“G-Suite” is Changing to “Google Workspace”: What Does This Mean?

Oct 23, 2020 | Security | 0 comments

Google is rebranding “G-Suite” to “Google Workspace.” It’s about time. When Atlas became a G-Suite Reseller, we decided to call our offering a “Digital Workspace Solution.” It was G-Suite bundled with an optional backup solution. We’re glad Google listened to us.😃 What people really want is a workspace (that works together to accomplish tasks) not a suite (of different applications that do different things).

What does this mean for you? Well, for one, it will be easier to explain at sales presentations, cocktail parties, and networking events. It was always a non-starter to lead off a conversation with, “Do you use G-Suite?”

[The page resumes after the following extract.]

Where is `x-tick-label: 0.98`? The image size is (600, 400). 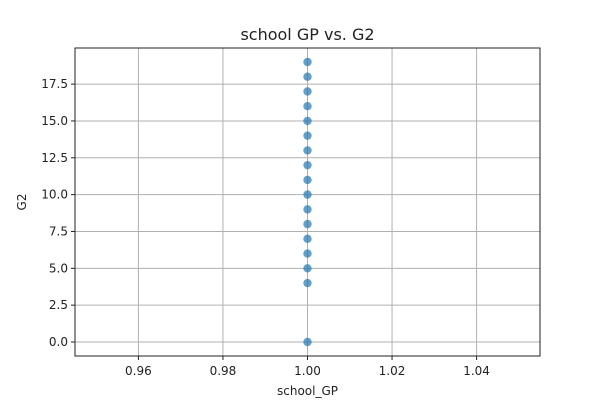 x-tick-label: 0.98 is located at coordinates (224, 371).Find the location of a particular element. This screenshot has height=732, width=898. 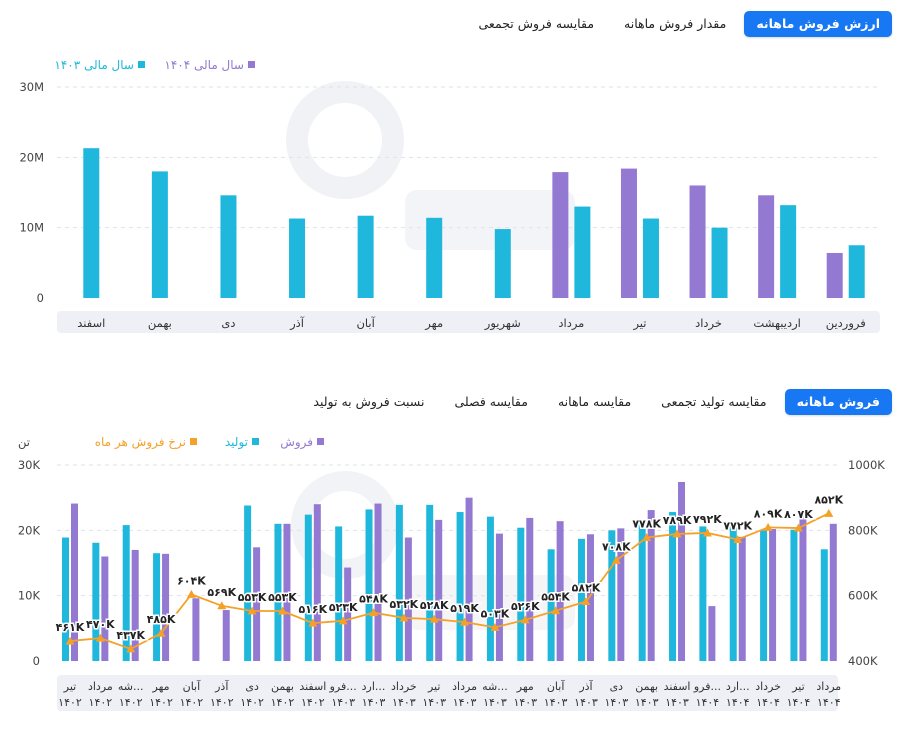

tab-monthly-comparison: مقایسه ماهانه is located at coordinates (594, 402).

Main Differences with Google Workspace

Here are other key differences that will be part of the new offering:

  1. Tiers will be renamed and an additional tier added: “Basic” becomes “Business Starter.” “Business” becomes “Business Standard.” What was “Enterprise” is now called “Business Plus”. A new “Enterprise” tier has been added as a more concierge service with enhanced security, retention, video conferencing, and regionalization for companies with global reach or special needs. Atlas will offer “Business Standard” as our default customer tier.
  2. Google Meet and storage are enhanced. For Business Standard, Google Meet will now support 150 concurrent video participants (up from 50) and allow video recording of sessions/meetings. Recordings will be stored in Drive. Previously this was only available at the Enterprise tier. Business Standard users are now allocated 2TB per user of combined storage. Previously this was 1TB although larger businesses had unlimited storage. That unlimited storage is now gone although 2TB is still a lot of storage.
  3. Google Vault is no longer offered for Business Standard users. Vault is only available to Business Plus users and higher. But not to worry, Atlas’ DWS with Backup can fill this gap and at a lower cost than moving to Business Plus.
  4. Google Currents might be useful for some businesses. It replaces the old Google+ but is not intended as an intra-organization social-networking tool for team building and productivity. Each employee has their own Currents page and can participate in streams, post to each other’s pages, and things like that. It’s kind of like that site that Mark Zuckerberg built, only it’s not for world-wide consumption.
  5. 2 Factor Authentication (2FA) is now standard. If you log in from a new computer, endpoint, or browser, you will need to authenticate yourself with your username and password and a second method such as a code sent to your cell phone (or an Authenticator code).
  6. Better integration across appsYou may have noticed this already is you looked at Gmail on your phone and noticed a Google Meet icon at the bottom of the screen.
  7. Better group management using “Rooms“. Rooms is a conceptual grouping of people sharing a common team, task, project, or responsibility. People can be added or removed from rooms at any time. The same group can also share more than 1 room (for example, the team is working on 2 projects). For larger organizations, they are so much easier to manage than “Groups” (although groups still exist and are supported).